* [List of tasks]
**A)** Do these statements agree with the article on Yael Bartana's Biennale trilogy? (i) Bartana is a citizen of Poland. (ii) The trilogy is made up of three short films. (iii) The Jewish Renaissance Movement in Poland is a real organization. Answer each with yes or no and quote the deciding words.
**B)** What do these questions get from the article on Yael Bartana's Biennale trilogy?
(i) How old is Bartana?
(ii) Which prize did Bartana win last year?
(iii) What two images does the JRMiP logo combine?

* [Source excerpt]
⟨

Building a Future? Pioneers build a tongue-in-cheek Polish kibbutz, decorated with the logo of the fictional Jewish Renaissance Movement in Poland. Image by Yael Bartana, Film Still From ?Mur I Wieza?

Yael Bartana’s film trilogy “…and Europe Will Be Stunned” turns national representation at the Venice Biennale on its ear. The 40-year-old Bartana, a rising art star, is an Israeli representing Poland, where she is neither a citizen nor resident, thereby breaking the Biennale’s traditional format. The gesture nevertheless is fully in line with the artist’s message; both her iconoclastic presence and her work query national ideals through polemic, irony and spectacular visual effects.

Bartana won last year’s prestigious Wales International Visual Art Prize from Artes Mundi for “work that stimulated thinking about the human condition” and her Biennale work continues to stimulate. (Full disclosure: I contributed a cholent recipe to the “International Cookbook” that serves instead of a conventional catalogue for Bartana’s exhibit.) “…and Europe Will Be Stunned” is made up of three short films gathered under the rubric of the Jewish Renaissance Movement in Poland — known under the acronym JRMiP — a fictional entity founded by Bartana.

Though JRMiP does not exist, Bartana has designed its manifesto and logo: a blood-red Polish Eagle combined with a Magen David. Blurring the lines between fact and fiction further, membership cards and tote bags are available.

⟩

* [Material provided]
⟨

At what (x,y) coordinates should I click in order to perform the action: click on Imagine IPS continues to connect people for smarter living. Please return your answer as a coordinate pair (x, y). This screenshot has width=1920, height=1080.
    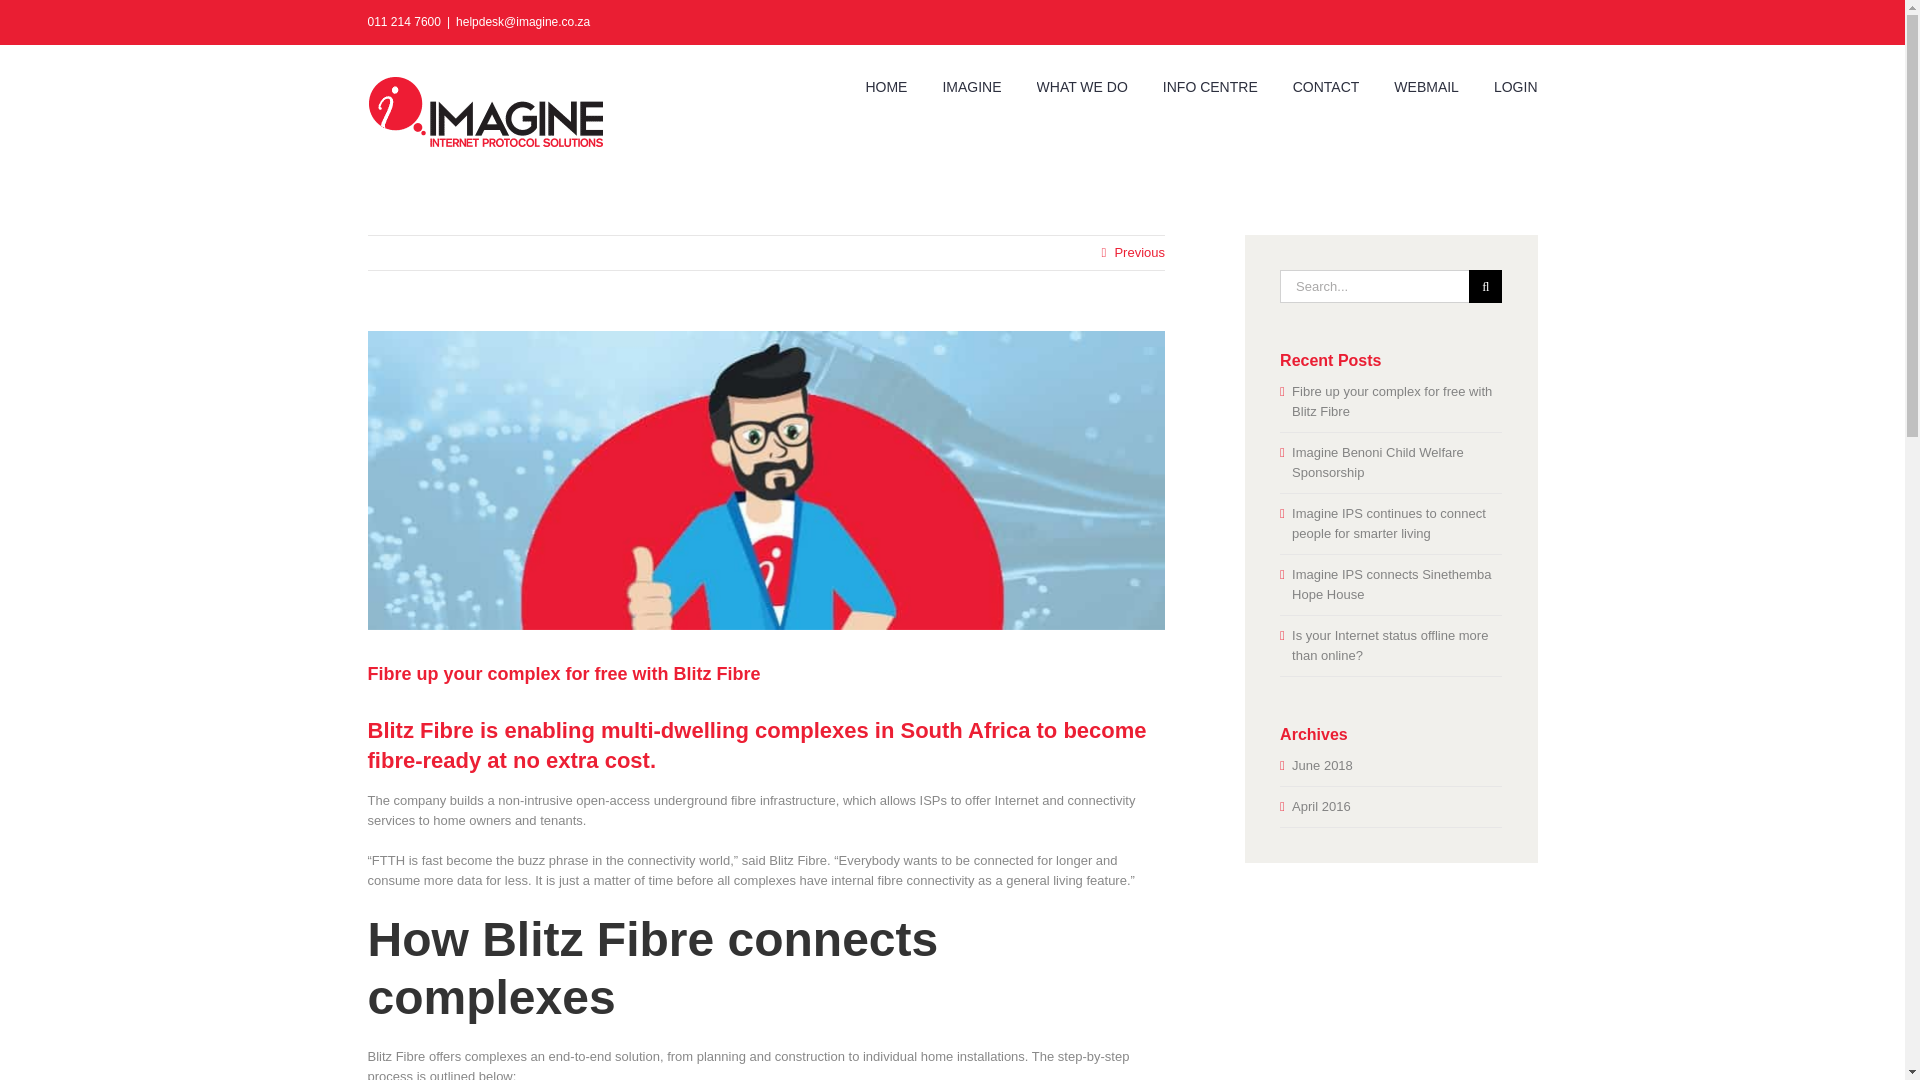
    Looking at the image, I should click on (1389, 524).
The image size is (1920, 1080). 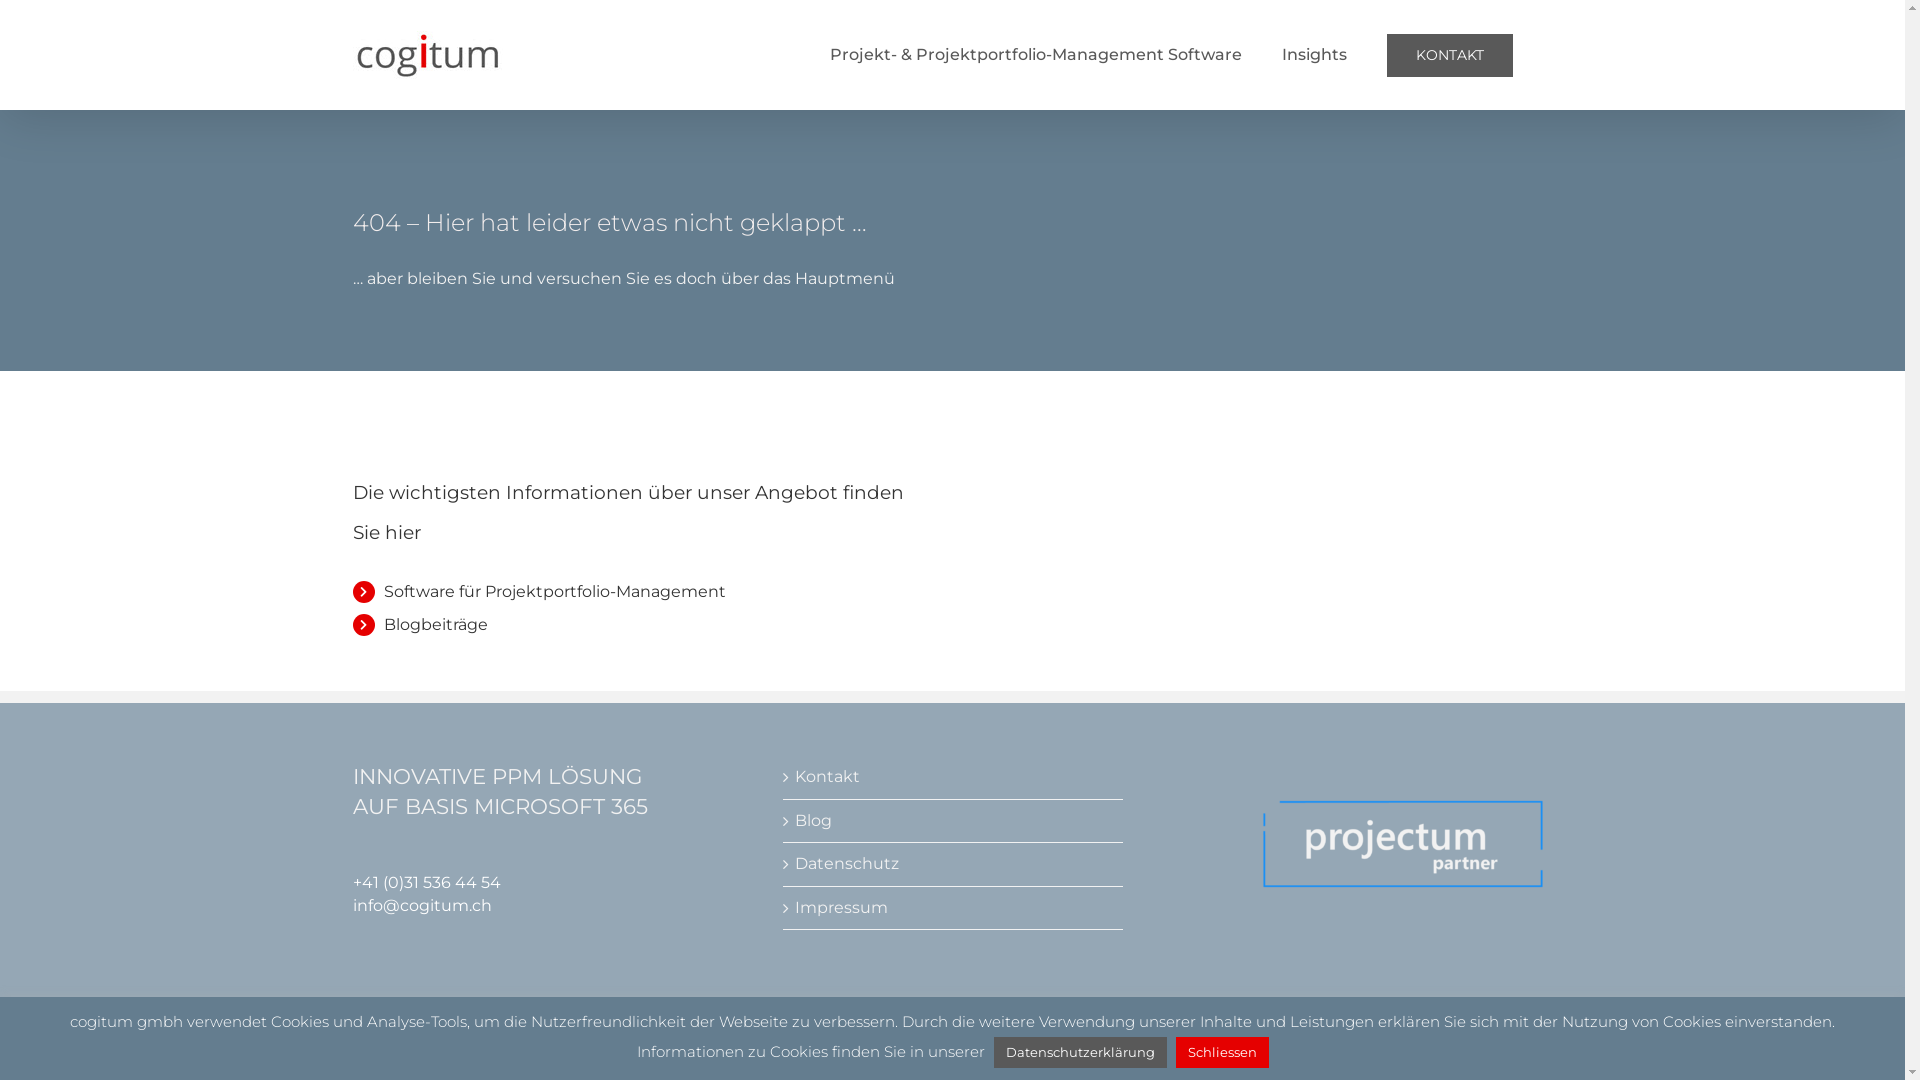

⟩

* [Outputs by task]
**A)**
(i) No: "where she is neither a citizen nor resident"
(ii) Yes: "is made up of three short films"
(iii) No: "Though JRMiP does not exist"

**B)**
(i) 40
(ii) The Wales International Visual Art Prize from Artes Mundi
(iii) A blood-red Polish Eagle and a Magen David